AO is looking to the future with ‘cautious optimism’

The online electricals business posted a statutory pre-tax loss of £12m during the six months to September 30, up from £4m during the same period a year ago. Its operating loss trebled to £9m. 

AO remained in the black on an adjusted EBITDA basis although that slipped 11% to £9m.

The etailer had previously guided that full-year adjusted EBITDA would be in the region of £20-30m. It now expects earnings to come in at the top end of that range, despite what boss John Roberts described as a “challenging and uncertain consumer environment”. 

Consumers have been reining in spending during the cost-of-living crisis and AO said this drove “a reduction in the overall electricals market” during the period. 

As a result, AO suffered a 17% drop in sales to £546m across the first six months of its fiscal year, despite serving 410,000 new customers. 

AO said it had “simplified” its UK business to focus on “more profitable lines of business” such as white goods. Its rival Marks Electrical has grown rapidly by focusing on distressed purchases and offering free next-day delivery during the cost-of-living crunch. 

AO added that it had closed its German business “quickly and efficiently” and said cash costs for the closure were now expected to be around zero, having previously estimated that it could hit the bottom line by as much as £15m.    

The etailer said its plan to focus on profit and cash generation “remains on track” and was “accelerating”. But it cautioned it was “not immune to the challenging and uncertain consumer environment” and said it would “continue to be impacted” by the cost-of-living crisis and “ongoing supply chain issues”.

It has kicked off “a number” of cost-saving programmes, which will save the business at least £30m in its 2023/24 financial year. 

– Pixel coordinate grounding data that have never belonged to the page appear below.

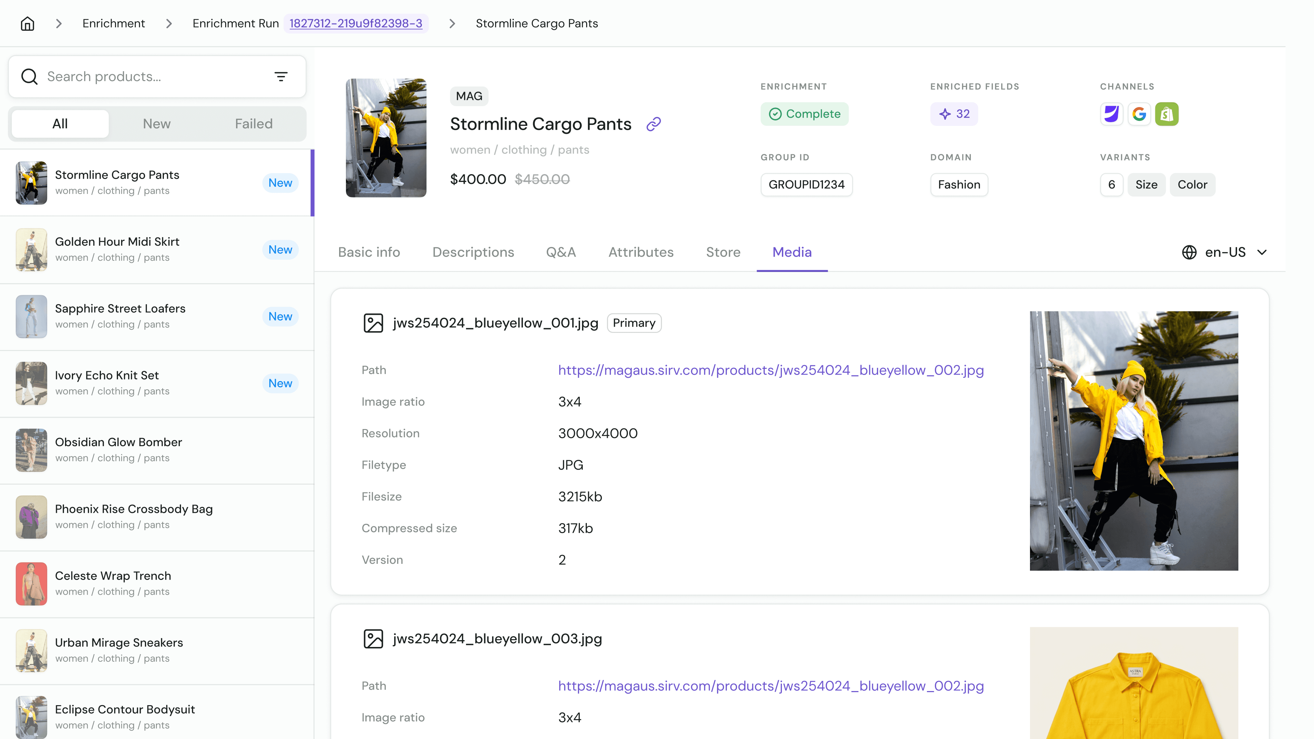Open enrichment run link 1827312-219u9f82398-3

356,23
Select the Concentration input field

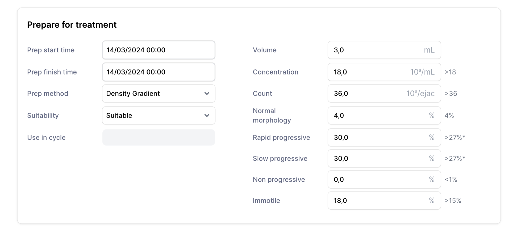(370, 72)
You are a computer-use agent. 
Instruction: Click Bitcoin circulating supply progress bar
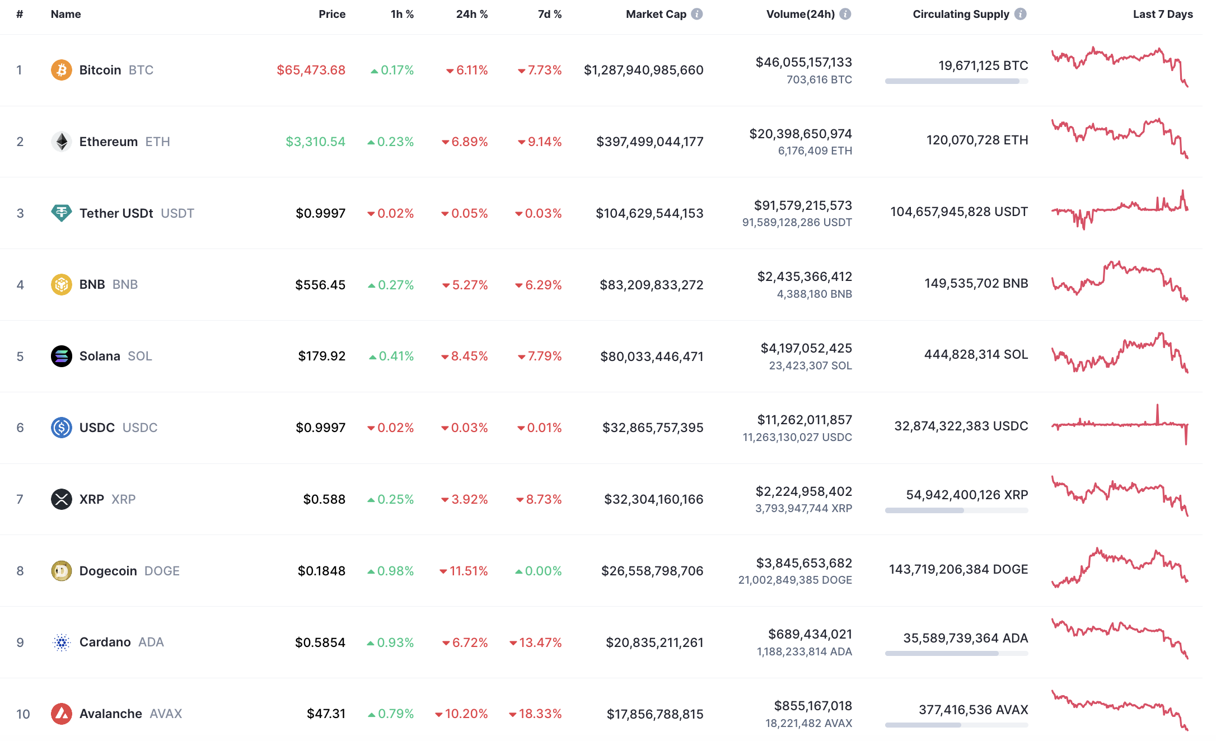click(x=956, y=82)
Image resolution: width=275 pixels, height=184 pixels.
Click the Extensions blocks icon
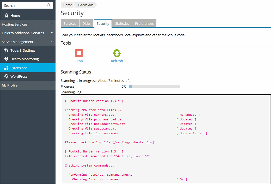coord(7,68)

AO founder and chief executive Roberts said: “During the first six months of the year, we’ve made good progress with our strategic realignment as we focus on profitability and cash generation, all of which is yielding the results we expected.

“We’ve now closed the loss-making and cash-consumptive parts of our operations meaning the remaining UK business is cash generative, and are successfully closing our German business with a minimal cash impact to the wider group.

“I’m pleased with this progress, particularly against the backdrop of an extraordinarily difficult macro-economic climate.”

He added: “While the short-term outlook remains challenging, I’m confident that our strategy is the right one, and as we position ourselves to be the UK’s most trusted electrical retailer we look to the future with cautious optimism.”